- [DATA PROVIDED]

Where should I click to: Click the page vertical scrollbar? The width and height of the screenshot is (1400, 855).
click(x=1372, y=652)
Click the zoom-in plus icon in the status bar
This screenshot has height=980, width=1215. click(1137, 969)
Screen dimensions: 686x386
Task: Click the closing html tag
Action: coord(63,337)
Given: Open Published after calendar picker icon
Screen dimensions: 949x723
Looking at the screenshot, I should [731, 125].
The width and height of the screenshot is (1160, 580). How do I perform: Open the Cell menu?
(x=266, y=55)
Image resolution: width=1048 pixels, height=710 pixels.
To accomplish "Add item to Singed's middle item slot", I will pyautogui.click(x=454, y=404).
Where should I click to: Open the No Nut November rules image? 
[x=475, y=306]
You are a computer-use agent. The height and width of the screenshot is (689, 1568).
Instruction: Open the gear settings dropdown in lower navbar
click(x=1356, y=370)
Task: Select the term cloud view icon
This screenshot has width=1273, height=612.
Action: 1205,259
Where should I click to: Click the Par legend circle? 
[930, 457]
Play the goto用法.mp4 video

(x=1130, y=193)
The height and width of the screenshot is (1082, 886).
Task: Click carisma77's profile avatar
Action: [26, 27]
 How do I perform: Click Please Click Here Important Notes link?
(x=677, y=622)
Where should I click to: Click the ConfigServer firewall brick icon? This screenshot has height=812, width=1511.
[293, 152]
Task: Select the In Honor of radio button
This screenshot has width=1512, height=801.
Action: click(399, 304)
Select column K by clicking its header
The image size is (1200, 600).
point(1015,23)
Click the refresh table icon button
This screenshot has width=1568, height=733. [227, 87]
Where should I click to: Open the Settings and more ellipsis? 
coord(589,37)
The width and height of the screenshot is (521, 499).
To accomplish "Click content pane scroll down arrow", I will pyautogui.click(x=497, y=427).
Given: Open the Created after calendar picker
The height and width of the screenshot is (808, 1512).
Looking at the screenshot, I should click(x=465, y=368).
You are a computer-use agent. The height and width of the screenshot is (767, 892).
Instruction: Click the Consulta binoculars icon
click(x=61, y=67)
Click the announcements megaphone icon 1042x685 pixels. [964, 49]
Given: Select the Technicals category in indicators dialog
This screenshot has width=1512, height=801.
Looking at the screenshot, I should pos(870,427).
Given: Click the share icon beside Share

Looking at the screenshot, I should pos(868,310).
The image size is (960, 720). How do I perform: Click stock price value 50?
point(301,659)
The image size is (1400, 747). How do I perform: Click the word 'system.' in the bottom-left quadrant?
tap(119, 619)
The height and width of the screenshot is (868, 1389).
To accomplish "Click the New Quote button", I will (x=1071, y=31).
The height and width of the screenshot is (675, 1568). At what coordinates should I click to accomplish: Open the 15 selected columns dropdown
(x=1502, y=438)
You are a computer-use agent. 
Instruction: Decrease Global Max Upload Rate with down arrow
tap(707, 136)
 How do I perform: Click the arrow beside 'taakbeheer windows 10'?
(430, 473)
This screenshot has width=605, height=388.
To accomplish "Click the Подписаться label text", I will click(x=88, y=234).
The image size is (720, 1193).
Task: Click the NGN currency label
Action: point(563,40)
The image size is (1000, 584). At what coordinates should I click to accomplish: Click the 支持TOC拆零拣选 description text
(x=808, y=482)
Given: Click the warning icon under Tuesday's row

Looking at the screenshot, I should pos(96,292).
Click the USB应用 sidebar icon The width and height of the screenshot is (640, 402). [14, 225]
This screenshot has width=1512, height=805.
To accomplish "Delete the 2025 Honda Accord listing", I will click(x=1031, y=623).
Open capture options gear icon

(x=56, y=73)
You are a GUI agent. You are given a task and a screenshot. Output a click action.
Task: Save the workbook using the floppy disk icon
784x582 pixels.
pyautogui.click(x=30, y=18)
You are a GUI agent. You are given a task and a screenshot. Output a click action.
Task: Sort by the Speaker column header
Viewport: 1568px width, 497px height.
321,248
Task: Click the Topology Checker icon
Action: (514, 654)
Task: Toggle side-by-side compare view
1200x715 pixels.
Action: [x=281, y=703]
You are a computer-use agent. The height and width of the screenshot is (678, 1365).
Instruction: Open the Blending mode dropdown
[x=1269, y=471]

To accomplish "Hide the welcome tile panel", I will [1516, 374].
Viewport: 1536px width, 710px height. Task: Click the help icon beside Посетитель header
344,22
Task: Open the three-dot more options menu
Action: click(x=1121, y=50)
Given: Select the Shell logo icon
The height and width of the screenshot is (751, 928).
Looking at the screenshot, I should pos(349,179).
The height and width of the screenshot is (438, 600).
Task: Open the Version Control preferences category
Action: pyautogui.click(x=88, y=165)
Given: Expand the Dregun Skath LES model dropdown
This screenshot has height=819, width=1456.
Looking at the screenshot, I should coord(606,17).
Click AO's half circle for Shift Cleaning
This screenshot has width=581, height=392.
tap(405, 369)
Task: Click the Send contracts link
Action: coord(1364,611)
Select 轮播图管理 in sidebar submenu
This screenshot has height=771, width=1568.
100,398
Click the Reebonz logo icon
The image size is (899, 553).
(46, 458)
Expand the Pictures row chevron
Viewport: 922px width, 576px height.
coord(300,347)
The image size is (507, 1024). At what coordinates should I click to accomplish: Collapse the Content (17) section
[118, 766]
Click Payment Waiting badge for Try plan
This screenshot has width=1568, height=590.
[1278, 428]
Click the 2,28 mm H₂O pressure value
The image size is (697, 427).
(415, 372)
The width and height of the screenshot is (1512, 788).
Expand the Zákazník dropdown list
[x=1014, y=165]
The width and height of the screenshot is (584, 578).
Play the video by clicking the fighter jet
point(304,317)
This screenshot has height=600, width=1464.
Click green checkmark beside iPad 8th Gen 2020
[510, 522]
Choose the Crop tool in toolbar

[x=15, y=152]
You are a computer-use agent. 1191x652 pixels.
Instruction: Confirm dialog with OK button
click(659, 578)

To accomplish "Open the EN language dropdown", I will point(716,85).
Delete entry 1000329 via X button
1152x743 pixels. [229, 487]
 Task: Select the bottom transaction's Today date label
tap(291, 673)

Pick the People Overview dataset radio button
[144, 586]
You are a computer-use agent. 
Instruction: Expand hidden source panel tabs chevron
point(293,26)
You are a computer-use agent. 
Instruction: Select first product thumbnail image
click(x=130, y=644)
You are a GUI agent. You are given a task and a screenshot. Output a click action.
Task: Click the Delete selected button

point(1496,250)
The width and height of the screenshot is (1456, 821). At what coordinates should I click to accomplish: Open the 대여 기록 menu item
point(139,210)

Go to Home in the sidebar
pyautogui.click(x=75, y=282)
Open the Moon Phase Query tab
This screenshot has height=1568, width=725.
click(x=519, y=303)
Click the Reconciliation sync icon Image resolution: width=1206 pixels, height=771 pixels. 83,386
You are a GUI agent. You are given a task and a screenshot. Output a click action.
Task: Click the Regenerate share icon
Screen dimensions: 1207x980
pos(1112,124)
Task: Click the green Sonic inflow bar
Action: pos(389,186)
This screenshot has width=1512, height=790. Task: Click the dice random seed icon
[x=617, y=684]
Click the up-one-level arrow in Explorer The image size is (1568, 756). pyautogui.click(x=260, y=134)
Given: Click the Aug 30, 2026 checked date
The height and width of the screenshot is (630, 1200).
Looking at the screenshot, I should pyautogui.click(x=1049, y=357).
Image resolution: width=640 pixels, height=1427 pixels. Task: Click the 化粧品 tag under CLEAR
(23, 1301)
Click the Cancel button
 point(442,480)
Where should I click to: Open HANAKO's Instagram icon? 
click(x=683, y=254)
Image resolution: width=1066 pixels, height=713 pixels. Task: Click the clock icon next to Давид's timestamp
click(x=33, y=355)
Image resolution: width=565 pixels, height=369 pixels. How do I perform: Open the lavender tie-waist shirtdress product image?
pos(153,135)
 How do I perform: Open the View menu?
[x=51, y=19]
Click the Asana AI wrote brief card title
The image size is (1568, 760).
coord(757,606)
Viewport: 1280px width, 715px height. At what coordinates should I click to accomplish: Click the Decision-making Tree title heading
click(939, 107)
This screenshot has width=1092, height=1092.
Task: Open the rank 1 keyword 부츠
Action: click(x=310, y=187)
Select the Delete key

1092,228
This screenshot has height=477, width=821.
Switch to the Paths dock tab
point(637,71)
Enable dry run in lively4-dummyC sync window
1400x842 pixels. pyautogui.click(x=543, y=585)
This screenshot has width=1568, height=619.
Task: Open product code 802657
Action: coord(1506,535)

- [WRITTEN EXERCISE] Reproduce everything from the first line of the entries above down to the line containing "Looking at the screenshot, I should [731, 125].", including that line.

- [SOLUTION FOR THIS TASK]
Where should I click to: Click the page vertical scrollbar? The width and height of the screenshot is (1400, 855).
click(x=1372, y=652)
Click the zoom-in plus icon in the status bar
This screenshot has height=980, width=1215. click(1137, 969)
Screen dimensions: 686x386
Task: Click the closing html tag
Action: coord(63,337)
Given: Open Published after calendar picker icon
Screen dimensions: 949x723
Looking at the screenshot, I should [731, 125].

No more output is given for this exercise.